The Better Boards Podcast Series: Can Accounting Save the World and Your Company?

Better Boards Podcast

The podcast and the article are brought to you by The Better Boards Podcast Series.

As we recorded this podcast, the World Economic Forum convened in Davos. The Forum published its Global Risks Report, which finds that environmental risks make up half the Top 10 risks over the next ten years. Climate change remains one of the most urgent challenges confronting boards in their oversight capacity.

How can boards improve their oversight of climate-related risks? And what does accounting have to do with it?

In this podcast, Dr Sabine Dembkowski, Founder and Managing Director of Better Boards, discusses how boards can improve their oversight of climate-related risks with Mike Mahoney. Mike is the CEO of the E-liability Institute, a global non-profit organization advancing accounting upgrades to drive green innovation and reduce carbon emissions. In November 2021, Professor Bob Kaplan of Harvard Business School and Professor Karthik Ramanna from the University of Oxford published a prize-winning paper, Accounting for Climate Change, which debuted the E-liability concept. The Institute helps entities pilot this approach and shares their results widely to improve carbon accounting.

Before joining the Institute, Mike was a partner at Tapestry Networks, working with hundreds of non-executive directors of the largest North American and European companies for over a decade.

“Let’s focus on the fact that investors say climate change poses one of the largest sources of financial risk to companies and their asset owners”

Climate change has been discussed for years in the context of ESG and sustainability, but Mike says it remains a top risk for boards. Of course, risk is often the flip side of opportunity. Mike feels companies can develop and sustain advantages in how they effectively mitigate these risks or in how they help customers mitigate these risks. These are important strategic issues for management and boards alike.

To Mike, many companies announce aspirational targets to reduce carbon emissions without a clear plan around how they will do it. There’s no effective management oversight of the process or true accountability. So, while the narrative is a step in the right direction, companies would do better to treat climate risks like financial risks and measure and analyse them according to the same strict standards.

“As emissions continue to grow around the world, the current system simply isn’t working”
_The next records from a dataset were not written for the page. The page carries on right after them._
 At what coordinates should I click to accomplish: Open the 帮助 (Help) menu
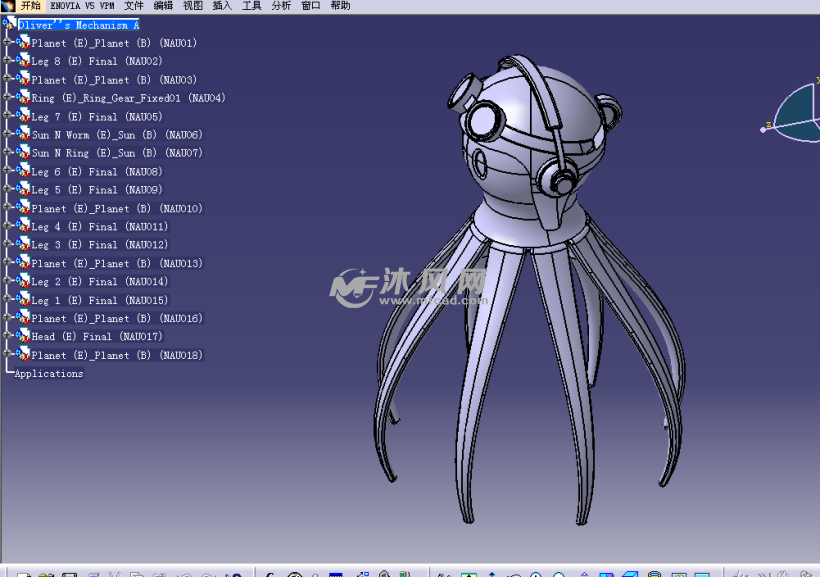(x=340, y=6)
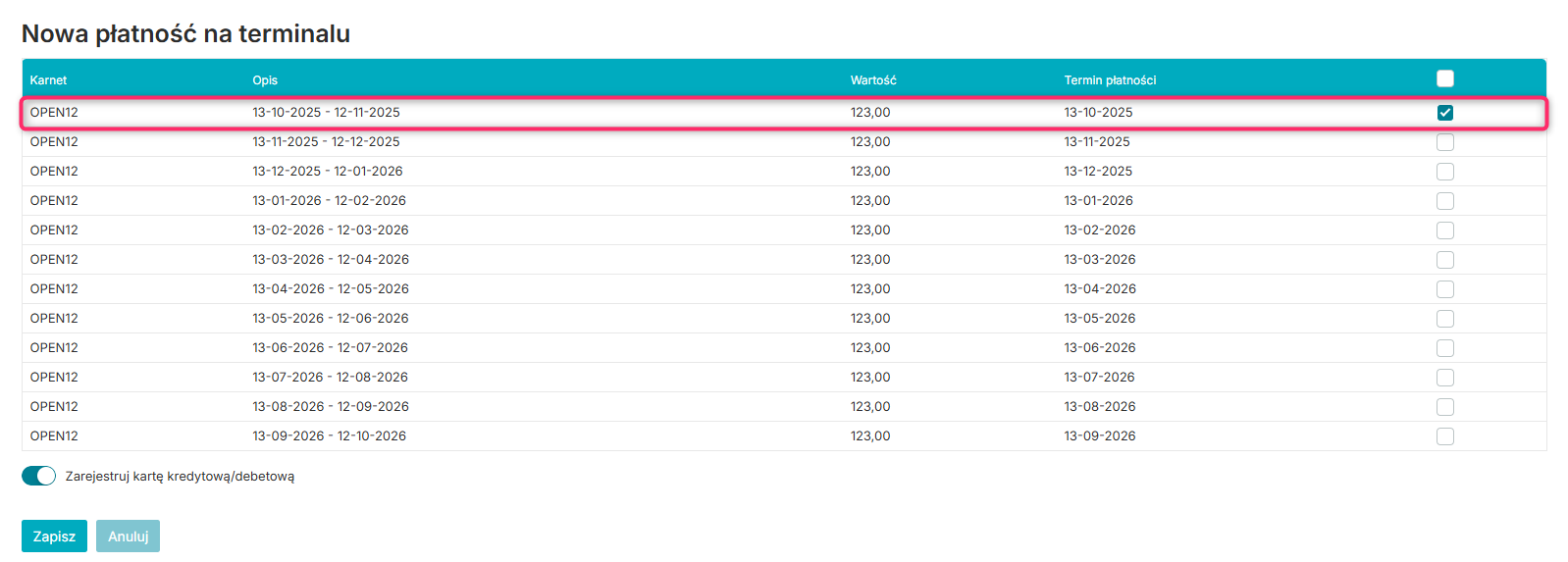The width and height of the screenshot is (1568, 562).
Task: Tick the 13-06-2026 row checkbox
Action: [1444, 348]
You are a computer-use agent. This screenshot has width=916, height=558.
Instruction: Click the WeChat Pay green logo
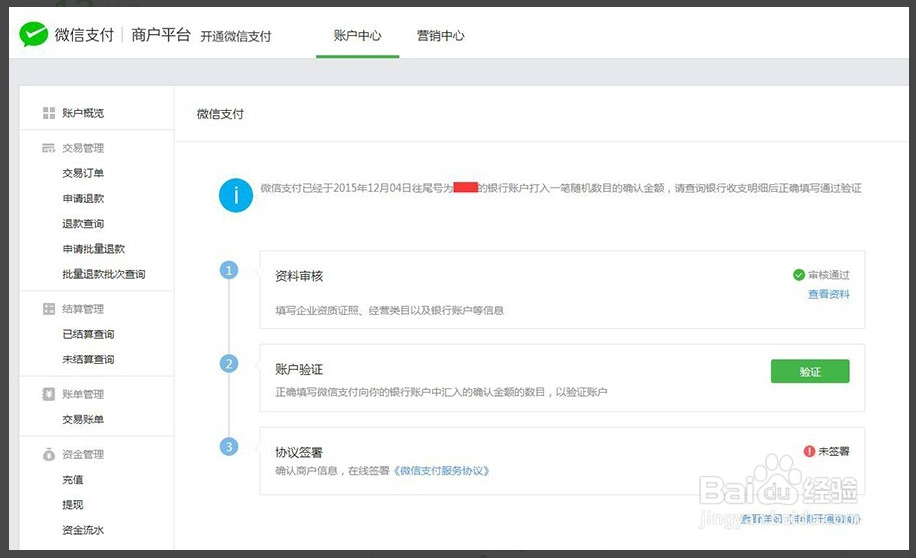point(34,35)
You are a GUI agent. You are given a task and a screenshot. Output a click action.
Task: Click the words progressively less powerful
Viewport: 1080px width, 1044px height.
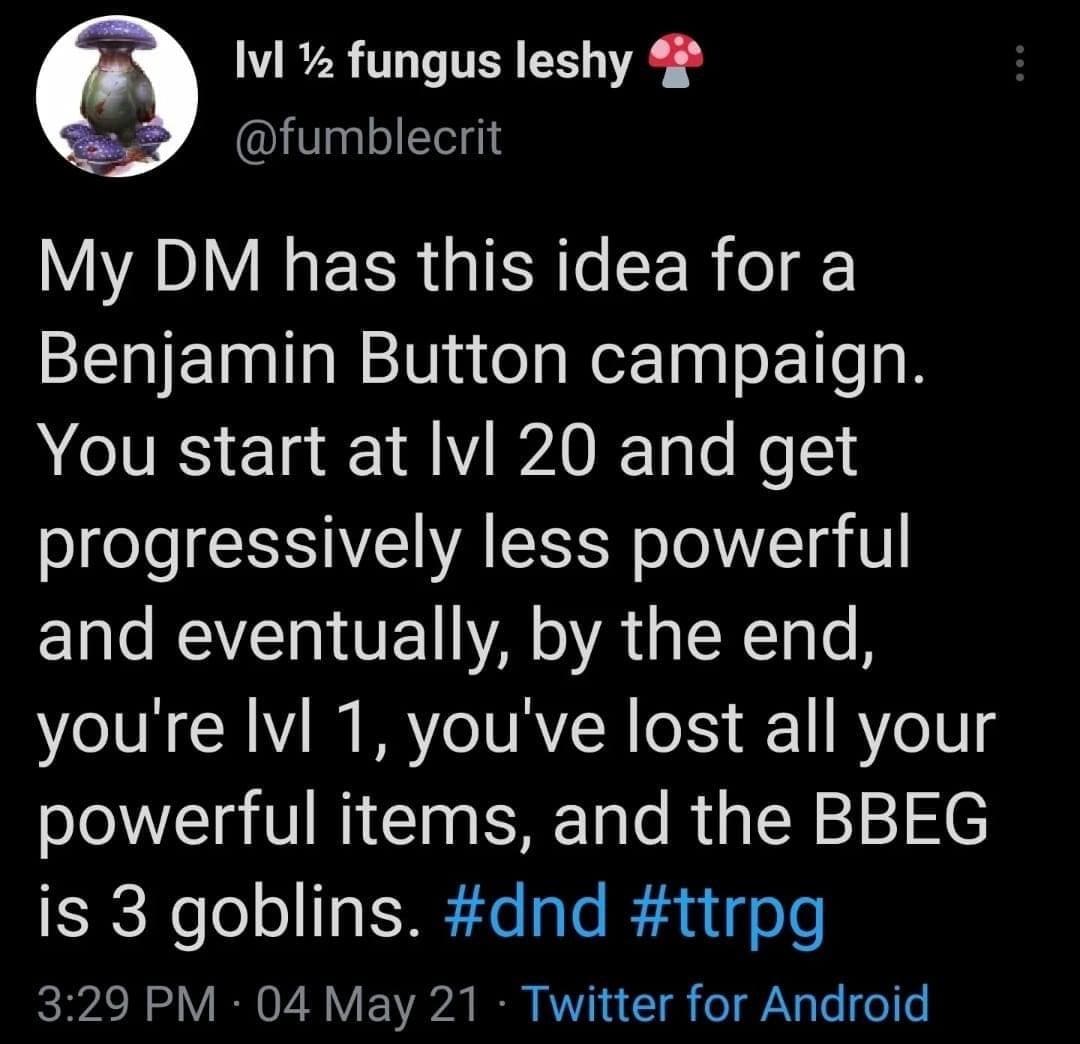point(474,544)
Mike feels most companies use approaches to carbon accounting based on carbon disclosure requirements that aren’t fit for purpose. To appropriately analyse and mitigate climate risk, companies need to precisely understand the carbon intensity of their operations and that of their suppliers. Instead, firms are leaning on estimates and industry averages, which can be highly inaccurate and introduce so much distortion as to render carbon disclosures useless. It’s also impossible to provide a fair and true audit of these kinds of estimated disclosures.

“There are six questions to answer about how the company and management are thinking about measurement and accounting of climate-related and emissions data”

Mike suggests management and boards seek to answer six key questions:

  1. How does management measure and account for emissions from its operations and suppliers? What’s the methodology?
  2. How is management moving to improve the quality and accuracy of emissions data by using more primary direct data and reducing reliance on industry average data, making it more vendor and product-specific?
  3. How is management using this data to identify opportunities to reduce emissions in the company’s operations?
  4. How are emissions embodied in the products and services the company buys considered in procurement decisions and in the context of other procurement elements like cost, quality, performance, etc.?
  5. What’s the role of the finance organisation and internal audit team with respect to emissions measurement and accounting? How are the people, processes, and IT systems already in place for robust financial accounting evolving to support robust carbon accounting?
  6. What kind of external assurance is being done on this emissions data? If it’s only limited assurance, what’s the pathway to a fair and true attestation of these emissions disclosures?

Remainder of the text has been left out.